**ASSIGNED TASK:**
Print out the entries, word for word.

**INFORMATION GIVEN:**
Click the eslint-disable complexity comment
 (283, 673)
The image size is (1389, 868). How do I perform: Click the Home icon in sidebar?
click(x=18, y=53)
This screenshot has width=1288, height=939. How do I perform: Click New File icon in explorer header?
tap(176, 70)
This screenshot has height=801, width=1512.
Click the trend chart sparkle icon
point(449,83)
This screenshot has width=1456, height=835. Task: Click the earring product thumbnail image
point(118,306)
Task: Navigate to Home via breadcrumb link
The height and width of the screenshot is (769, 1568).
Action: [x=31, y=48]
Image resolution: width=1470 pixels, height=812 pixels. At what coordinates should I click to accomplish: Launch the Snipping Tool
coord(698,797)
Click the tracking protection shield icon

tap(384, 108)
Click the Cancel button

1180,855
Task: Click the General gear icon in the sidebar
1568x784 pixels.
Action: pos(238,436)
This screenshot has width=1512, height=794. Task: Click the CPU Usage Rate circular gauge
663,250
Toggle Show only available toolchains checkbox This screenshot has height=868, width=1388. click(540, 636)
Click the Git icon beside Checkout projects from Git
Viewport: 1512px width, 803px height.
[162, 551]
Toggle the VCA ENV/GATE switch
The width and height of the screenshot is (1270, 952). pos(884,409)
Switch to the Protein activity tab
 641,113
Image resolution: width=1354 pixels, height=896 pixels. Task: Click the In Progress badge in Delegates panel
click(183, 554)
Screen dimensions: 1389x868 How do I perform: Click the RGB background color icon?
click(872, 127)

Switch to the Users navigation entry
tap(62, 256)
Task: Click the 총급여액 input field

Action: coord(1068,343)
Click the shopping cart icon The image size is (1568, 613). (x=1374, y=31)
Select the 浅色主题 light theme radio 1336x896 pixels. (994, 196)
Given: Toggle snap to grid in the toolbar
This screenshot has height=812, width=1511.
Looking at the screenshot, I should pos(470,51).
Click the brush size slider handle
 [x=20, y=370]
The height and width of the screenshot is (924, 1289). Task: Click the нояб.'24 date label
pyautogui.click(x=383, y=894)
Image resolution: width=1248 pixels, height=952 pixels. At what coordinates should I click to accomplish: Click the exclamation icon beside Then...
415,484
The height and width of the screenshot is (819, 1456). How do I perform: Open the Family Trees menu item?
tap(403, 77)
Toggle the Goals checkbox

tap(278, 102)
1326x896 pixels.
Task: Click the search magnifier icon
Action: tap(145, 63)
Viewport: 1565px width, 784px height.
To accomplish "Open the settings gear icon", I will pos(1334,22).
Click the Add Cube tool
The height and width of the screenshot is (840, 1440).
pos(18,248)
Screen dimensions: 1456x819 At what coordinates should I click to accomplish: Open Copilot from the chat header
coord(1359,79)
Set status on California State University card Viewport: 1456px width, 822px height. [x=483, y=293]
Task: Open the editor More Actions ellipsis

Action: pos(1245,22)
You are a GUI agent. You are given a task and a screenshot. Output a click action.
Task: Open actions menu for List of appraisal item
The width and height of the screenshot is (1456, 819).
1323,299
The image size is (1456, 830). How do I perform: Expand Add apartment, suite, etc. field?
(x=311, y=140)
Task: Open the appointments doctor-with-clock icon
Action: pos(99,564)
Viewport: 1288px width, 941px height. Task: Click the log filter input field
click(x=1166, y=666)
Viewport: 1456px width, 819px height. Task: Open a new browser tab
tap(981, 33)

**RESULT OF THIS EXERCISE:**
Click the eslint-disable complexity comment
 (283, 673)
The image size is (1389, 868). How do I perform: Click the Home icon in sidebar?
click(x=18, y=53)
This screenshot has width=1288, height=939. How do I perform: Click New File icon in explorer header?
tap(176, 70)
This screenshot has height=801, width=1512.
Click the trend chart sparkle icon
point(449,83)
This screenshot has width=1456, height=835. Task: Click the earring product thumbnail image
point(118,306)
Task: Navigate to Home via breadcrumb link
The height and width of the screenshot is (769, 1568).
Action: [x=31, y=48]
Image resolution: width=1470 pixels, height=812 pixels. At what coordinates should I click to accomplish: Launch the Snipping Tool
coord(698,797)
Click the tracking protection shield icon

tap(384, 108)
Click the Cancel button

1180,855
Task: Click the General gear icon in the sidebar
1568x784 pixels.
Action: pos(238,436)
This screenshot has width=1512, height=794. Task: Click the CPU Usage Rate circular gauge
663,250
Toggle Show only available toolchains checkbox This screenshot has height=868, width=1388. click(540, 636)
Click the Git icon beside Checkout projects from Git
Viewport: 1512px width, 803px height.
[162, 551]
Toggle the VCA ENV/GATE switch
The width and height of the screenshot is (1270, 952). pos(884,409)
Switch to the Protein activity tab
 641,113
Image resolution: width=1354 pixels, height=896 pixels. Task: Click the In Progress badge in Delegates panel
click(183, 554)
Screen dimensions: 1389x868 How do I perform: Click the RGB background color icon?
click(872, 127)

Switch to the Users navigation entry
tap(62, 256)
Task: Click the 총급여액 input field

Action: coord(1068,343)
Click the shopping cart icon The image size is (1568, 613). (x=1374, y=31)
Select the 浅色主题 light theme radio 1336x896 pixels. (994, 196)
Given: Toggle snap to grid in the toolbar
This screenshot has height=812, width=1511.
Looking at the screenshot, I should pos(470,51).
Click the brush size slider handle
 [x=20, y=370]
The height and width of the screenshot is (924, 1289). Task: Click the нояб.'24 date label
pyautogui.click(x=383, y=894)
Image resolution: width=1248 pixels, height=952 pixels. At what coordinates should I click to accomplish: Click the exclamation icon beside Then...
415,484
The height and width of the screenshot is (819, 1456). How do I perform: Open the Family Trees menu item?
tap(403, 77)
Toggle the Goals checkbox

tap(278, 102)
1326x896 pixels.
Task: Click the search magnifier icon
Action: tap(145, 63)
Viewport: 1565px width, 784px height.
To accomplish "Open the settings gear icon", I will pos(1334,22).
Click the Add Cube tool
The height and width of the screenshot is (840, 1440).
pos(18,248)
Screen dimensions: 1456x819 At what coordinates should I click to accomplish: Open Copilot from the chat header
coord(1359,79)
Set status on California State University card Viewport: 1456px width, 822px height. [x=483, y=293]
Task: Open the editor More Actions ellipsis

Action: pos(1245,22)
You are a GUI agent. You are given a task and a screenshot. Output a click action.
Task: Open actions menu for List of appraisal item
The width and height of the screenshot is (1456, 819).
1323,299
The image size is (1456, 830). How do I perform: Expand Add apartment, suite, etc. field?
(x=311, y=140)
Task: Open the appointments doctor-with-clock icon
Action: pos(99,564)
Viewport: 1288px width, 941px height. Task: Click the log filter input field
click(x=1166, y=666)
Viewport: 1456px width, 819px height. Task: Open a new browser tab
tap(981, 33)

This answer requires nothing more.